_Source material_
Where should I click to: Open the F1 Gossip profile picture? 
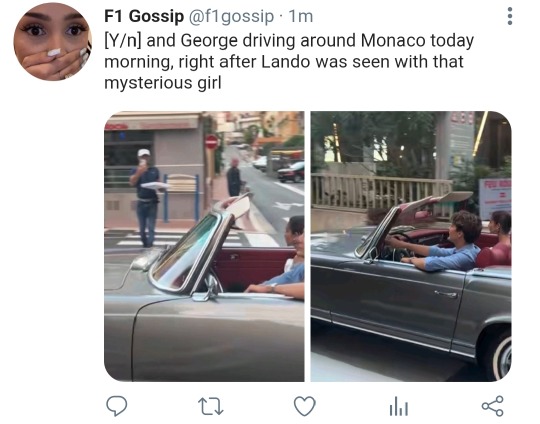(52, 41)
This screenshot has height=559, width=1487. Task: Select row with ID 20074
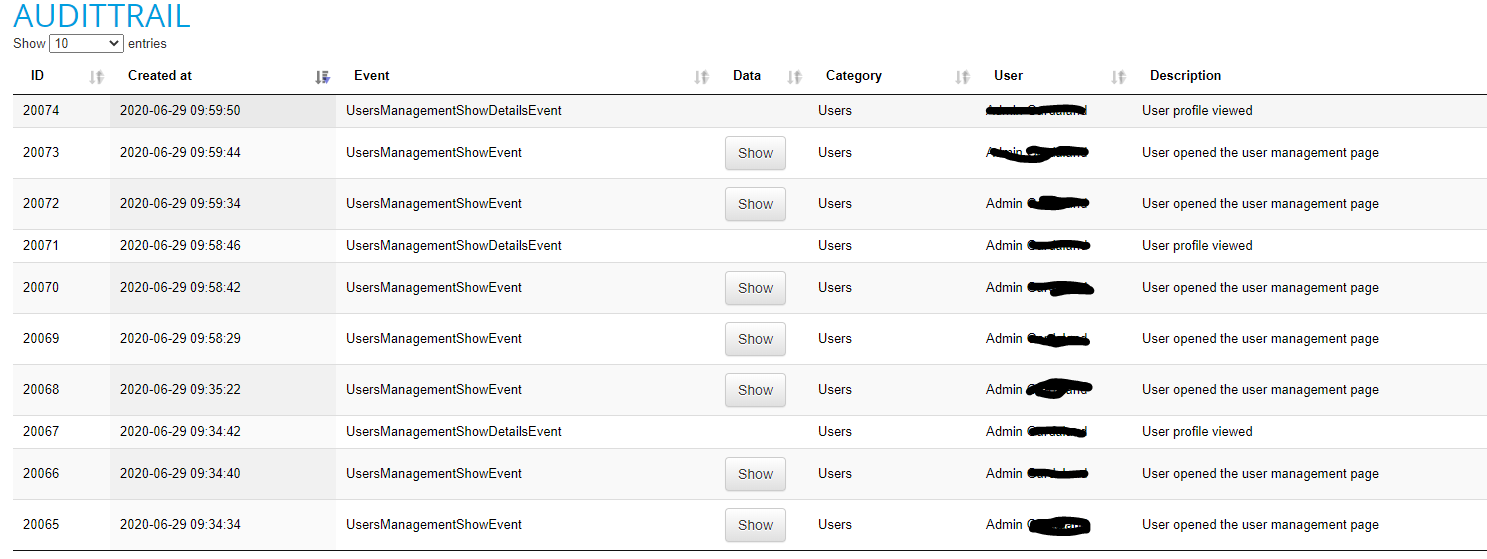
* * *
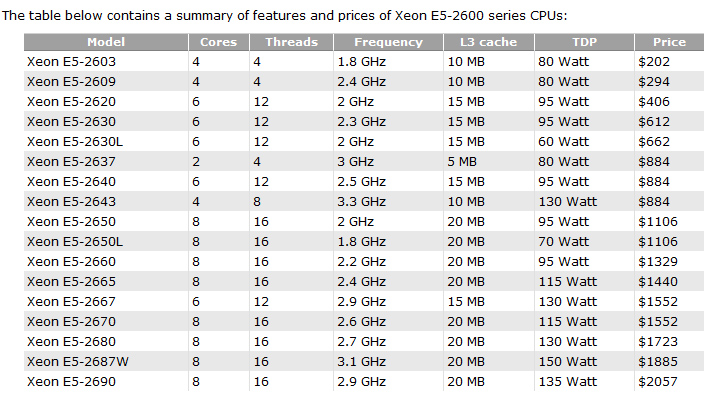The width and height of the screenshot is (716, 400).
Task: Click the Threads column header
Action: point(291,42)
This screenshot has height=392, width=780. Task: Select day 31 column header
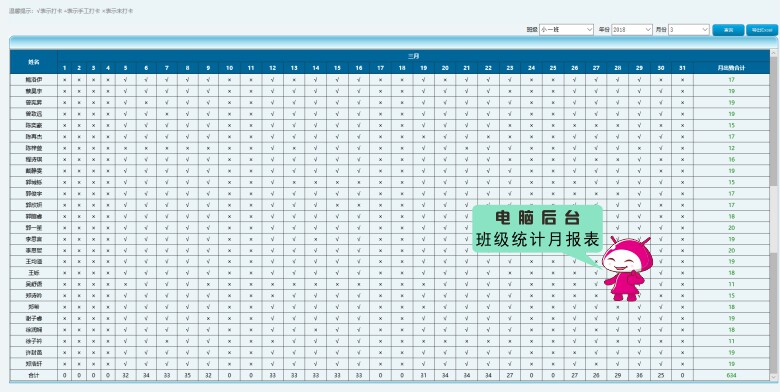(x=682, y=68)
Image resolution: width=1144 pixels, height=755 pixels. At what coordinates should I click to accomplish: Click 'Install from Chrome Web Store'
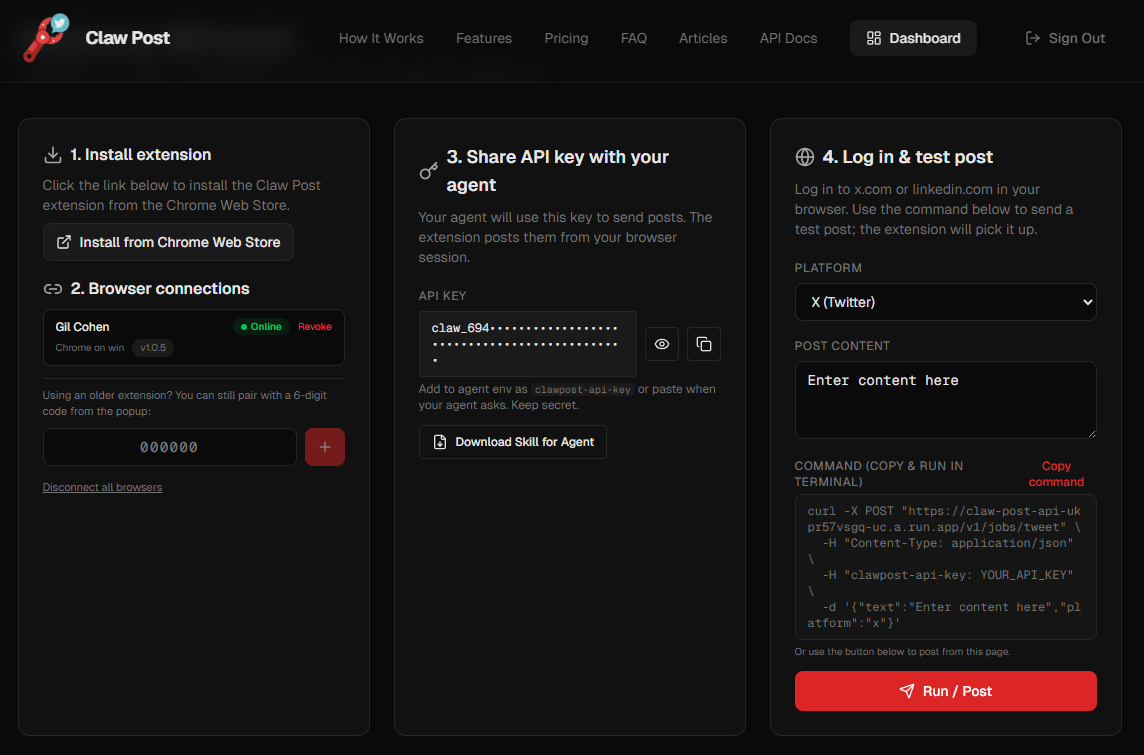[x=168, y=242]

_Your objective_
A word-for-word reproduction is needed of the lines above from the line containing "Where should I" through the line containing "This screenshot has height=559, width=1487.", with both ends kept and no pictures.

_Reply_
Where should I click to: Open the F1 Gossip profile picture? 
(52, 41)
This screenshot has height=559, width=1487. Task: Select row with ID 20074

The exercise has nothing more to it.